The flag of Sark is white with a red St. George's cross and a red canton containing the two yellow lions (or in heraldic terms "Leopards") from the flag of Normandy. Unlike the classic White Ensigns, the lions of the flag of Sark protrude outside the canton and overflow the red cross.

It was designed by Herbert Pitt in 1938 and adopted the same year as the personal standard of the Seigneur of Sark before becoming the island's flag in 1987. The canton is similar to the arms of Normandy, of which the Channel Islands are historically a part.

The flag is flown from the Ministry of Justice in London on 6 August to mark the granting of the fief on that day in 1565. The Ministry of Justice is the British government department responsible for relations with the Crown Dependencies.

History 
Sark is a Channel Island part of the Bailiwick of Guernsey. It was originally part of the Duchy of Normandy and was owned by the monarchs of England from 1066 when Duke William of Normandy successfully invaded England and assumed the English throne. By the late Middle Ages, Sark had become a hotbed for piracy and other criminal activities. On 6 August 1565, Queen Elizabeth I appointed Hellier de Carteret as the Seigneur of Sark (known as the Dame of Sark when the holder is female) to prevent it becoming a pirate island. The office would be hereditary and the holder had to pay the English (and later British) monarch £1.79 annually for the right to rule the island as a feudal fief. As of 9 December 2008, the day before democracy was introduced to Sark, the island was the last feudal state in the Western world.

The flag of Sark was designed in 1938 when the Dame of Sark, Dame Sibyl Hathaway, approached Herbert Pitt to design a personal standard for herself. The flag was also referred to as the Seigneur's flag. The story that Dame Sibyl had told the Flag Institute that the flag had been in use for "at least two hundred years", is doubted.

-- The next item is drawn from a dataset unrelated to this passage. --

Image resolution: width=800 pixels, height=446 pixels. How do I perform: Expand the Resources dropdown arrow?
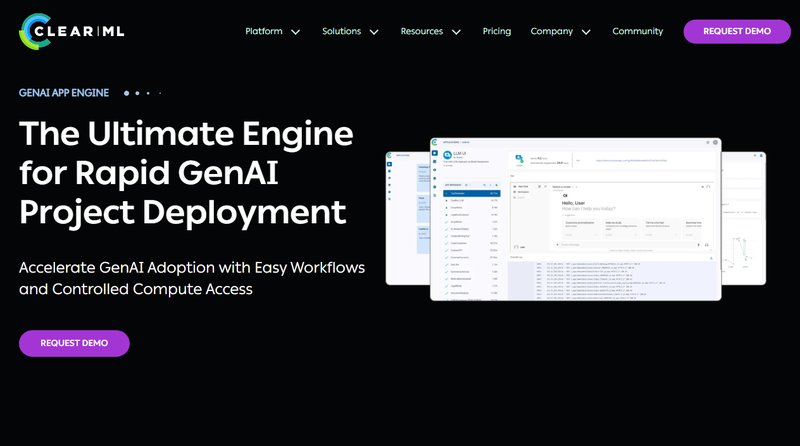tap(456, 32)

The flag remained as the Seigneur's flag following the Second World War and the German occupation of the Channel Islands. In the 1960s, Dame Sibyl sold the tenement of the island of Brecqhou to Leonard Matchan. Upon taking up the tenancy, he adopted his own flag for Brecqhou using the Seigneur's flag as the basis and sewed his own personal coat of arms onto it. In 1993, when the tenement was purchased by David and Frederick Barclay, they also adopted their own flag by using the Seigneur's flag with their coat of arms defacing it.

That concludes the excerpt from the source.